What you need to do:
Give back only one number: how many lines in the data below contain the word "agent".

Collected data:
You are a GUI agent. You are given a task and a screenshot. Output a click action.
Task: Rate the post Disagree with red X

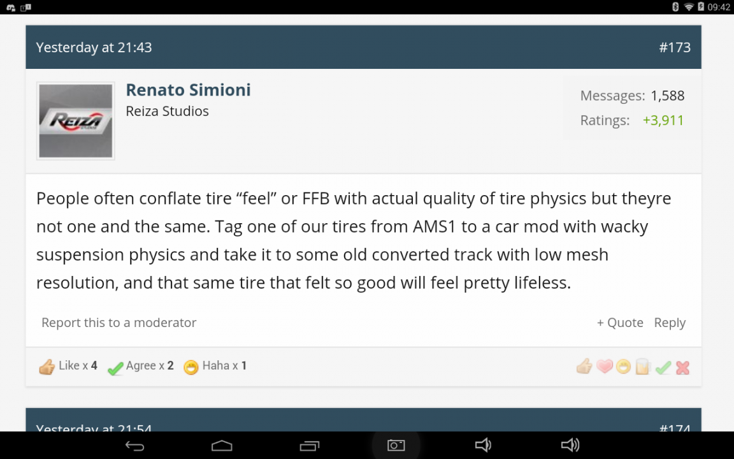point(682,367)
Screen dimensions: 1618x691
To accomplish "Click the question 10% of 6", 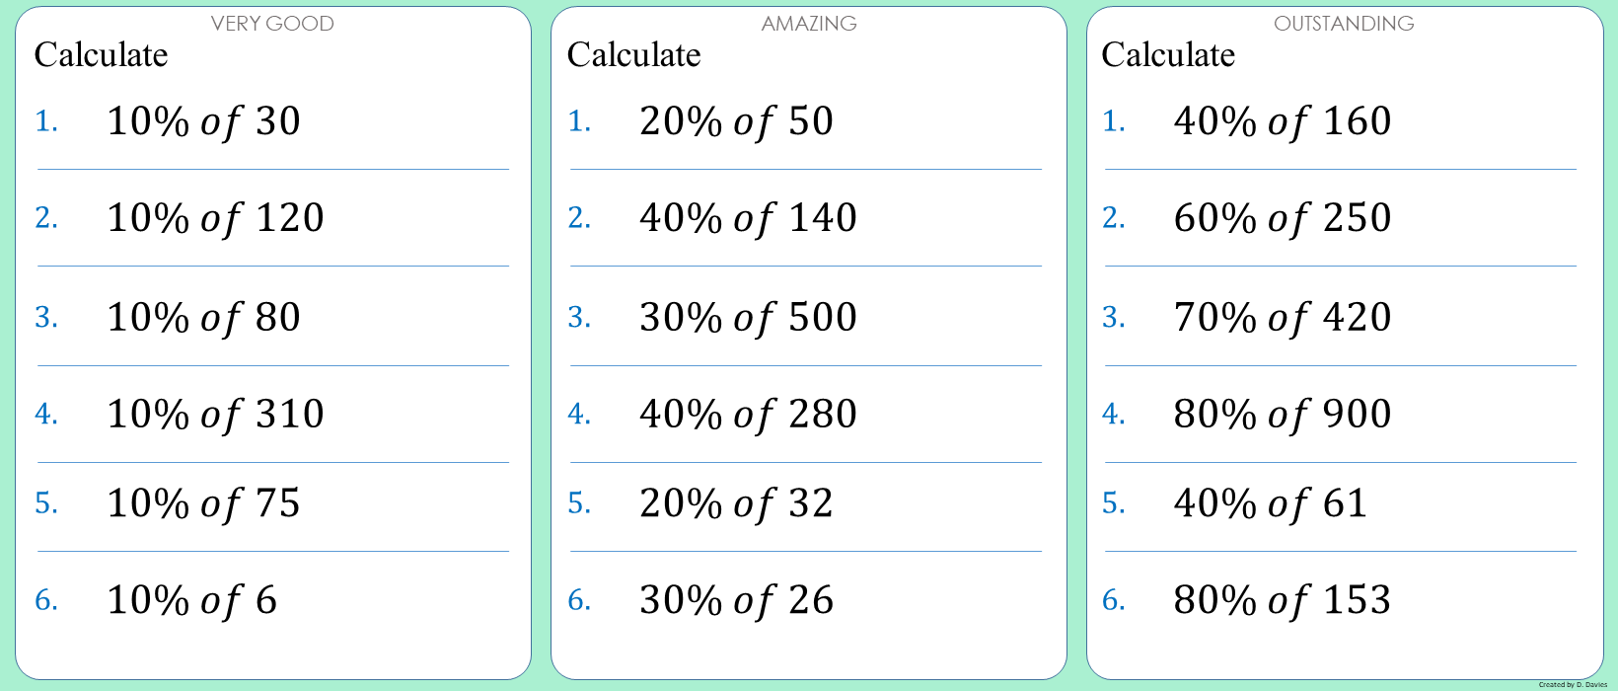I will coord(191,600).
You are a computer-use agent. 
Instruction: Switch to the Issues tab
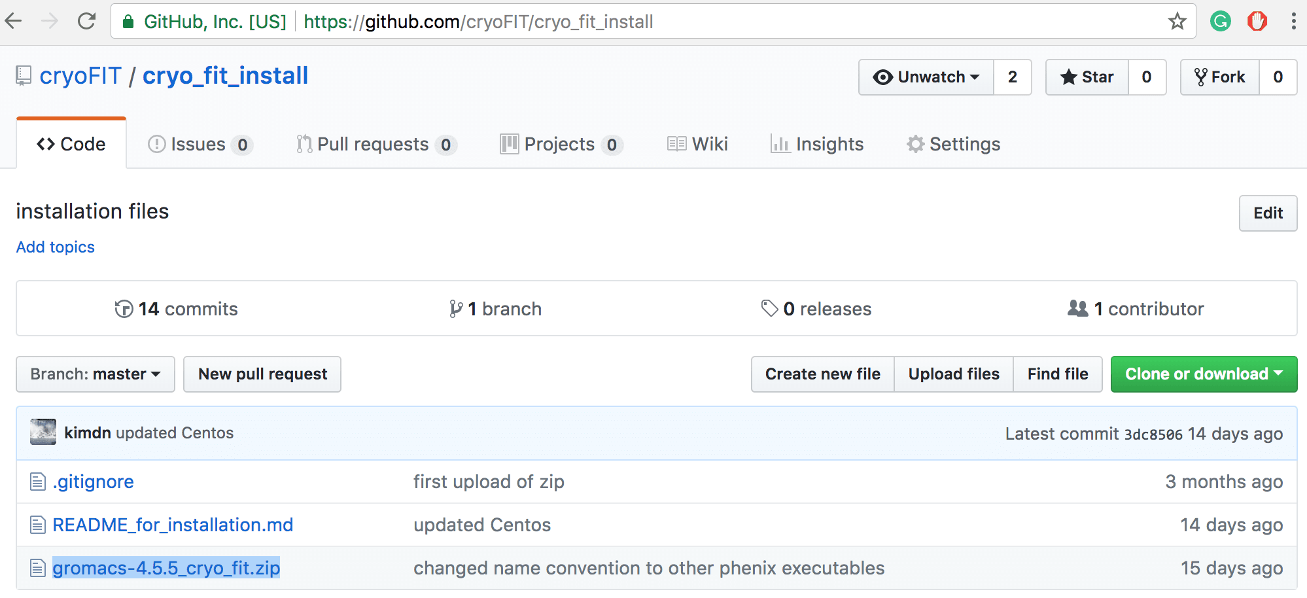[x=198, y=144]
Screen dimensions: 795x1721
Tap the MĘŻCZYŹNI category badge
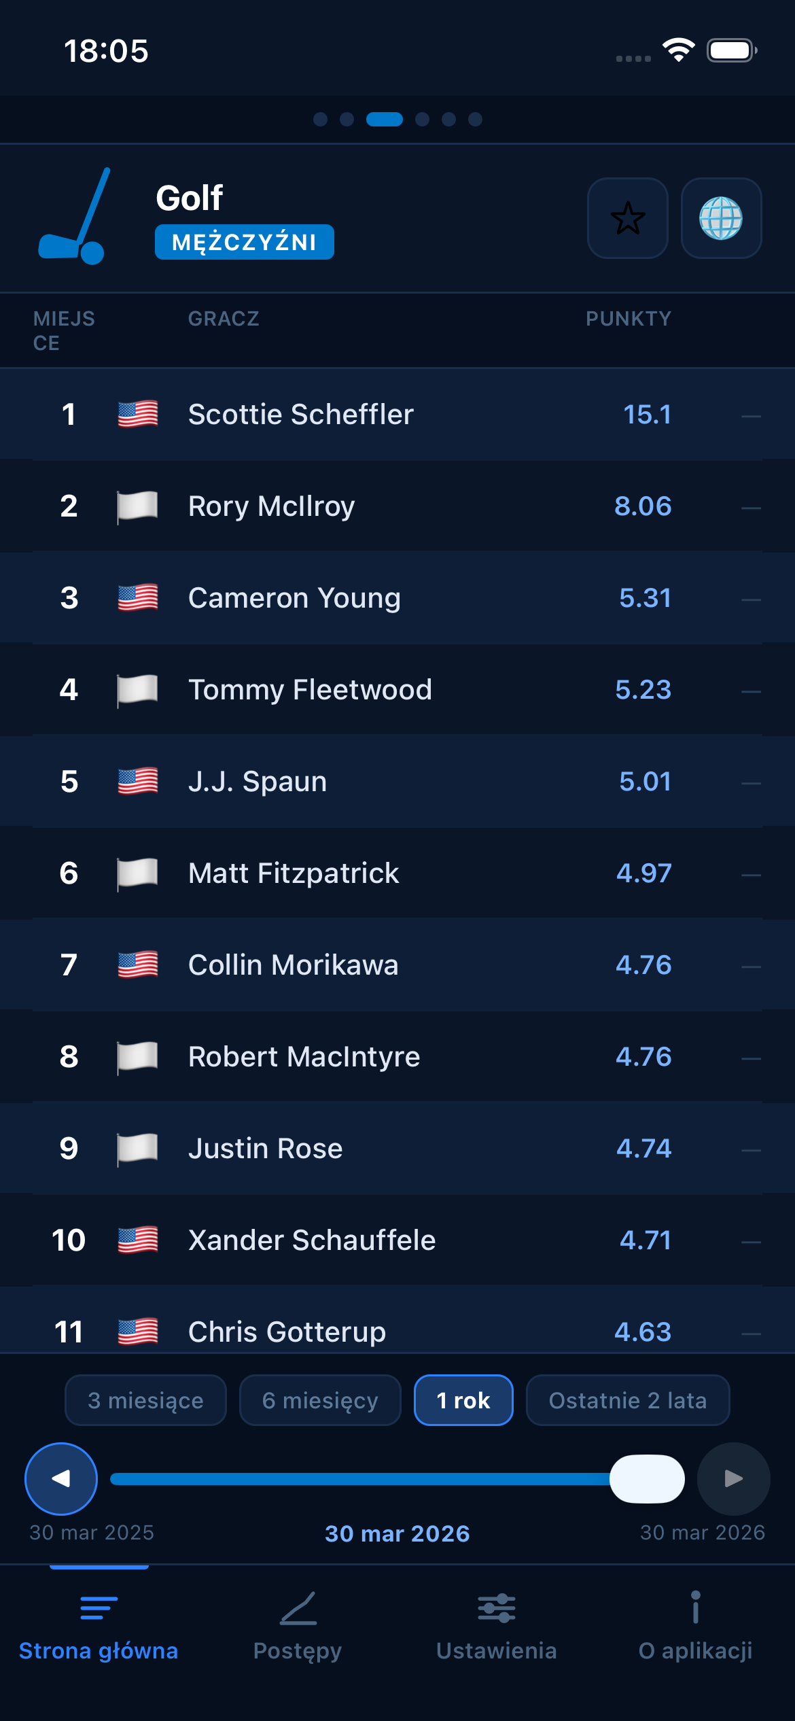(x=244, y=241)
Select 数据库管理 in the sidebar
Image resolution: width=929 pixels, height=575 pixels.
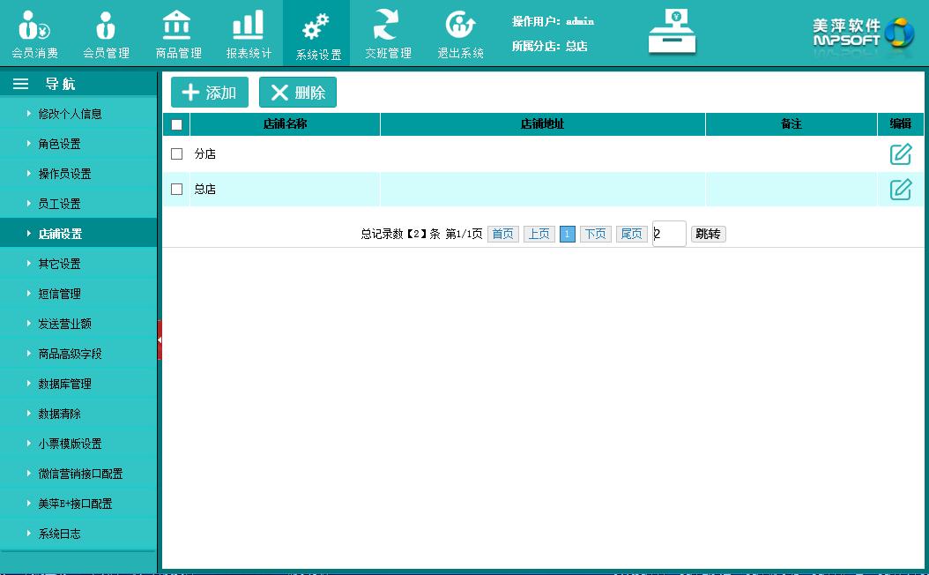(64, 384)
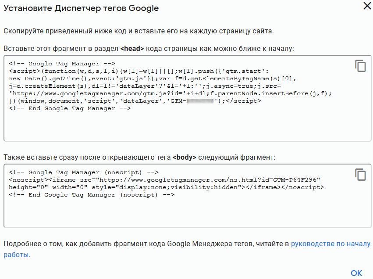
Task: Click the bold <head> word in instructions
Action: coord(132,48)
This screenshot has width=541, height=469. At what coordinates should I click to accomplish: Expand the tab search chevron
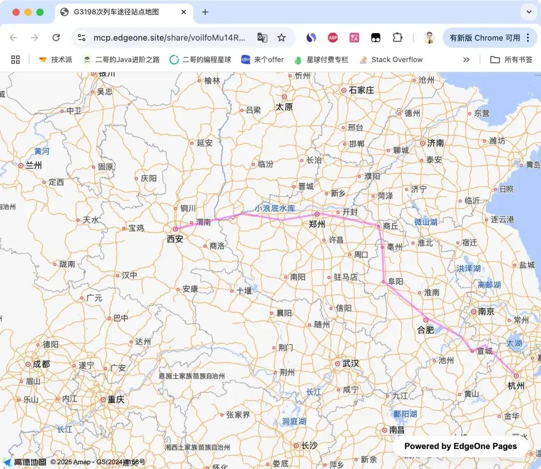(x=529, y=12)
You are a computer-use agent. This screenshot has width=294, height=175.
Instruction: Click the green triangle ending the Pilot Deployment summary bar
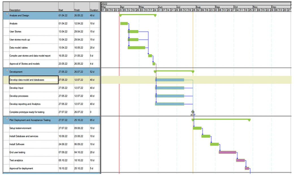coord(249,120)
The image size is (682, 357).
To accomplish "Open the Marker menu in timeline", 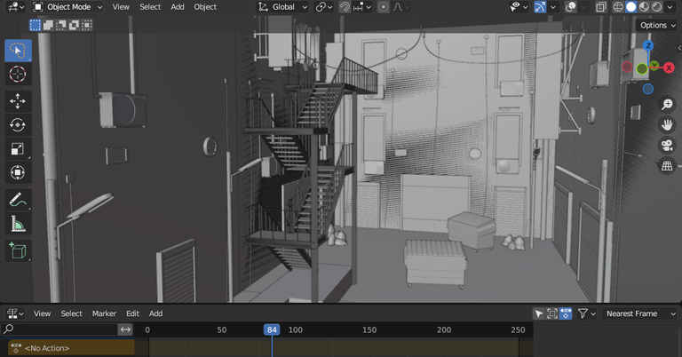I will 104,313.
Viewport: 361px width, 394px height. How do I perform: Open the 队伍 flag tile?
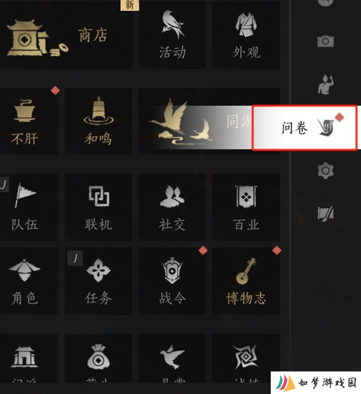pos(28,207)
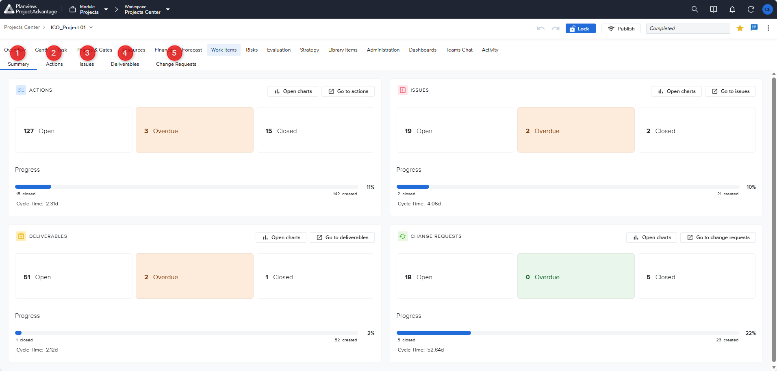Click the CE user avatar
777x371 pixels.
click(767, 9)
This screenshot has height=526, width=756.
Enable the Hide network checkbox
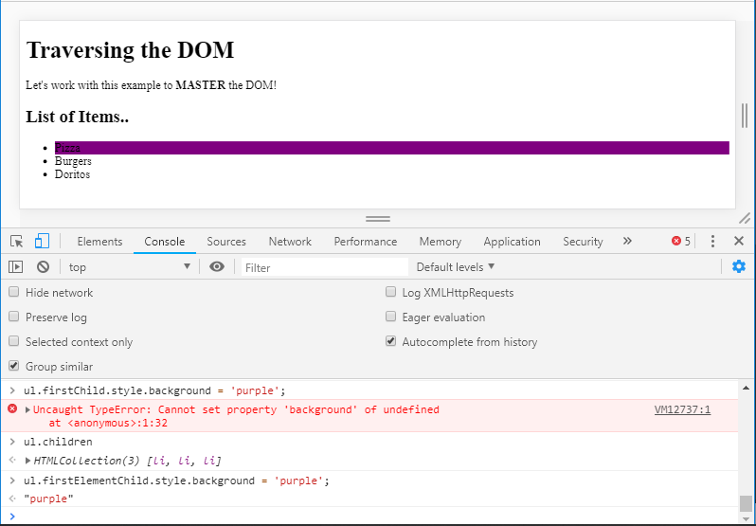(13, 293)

Result of the task:
3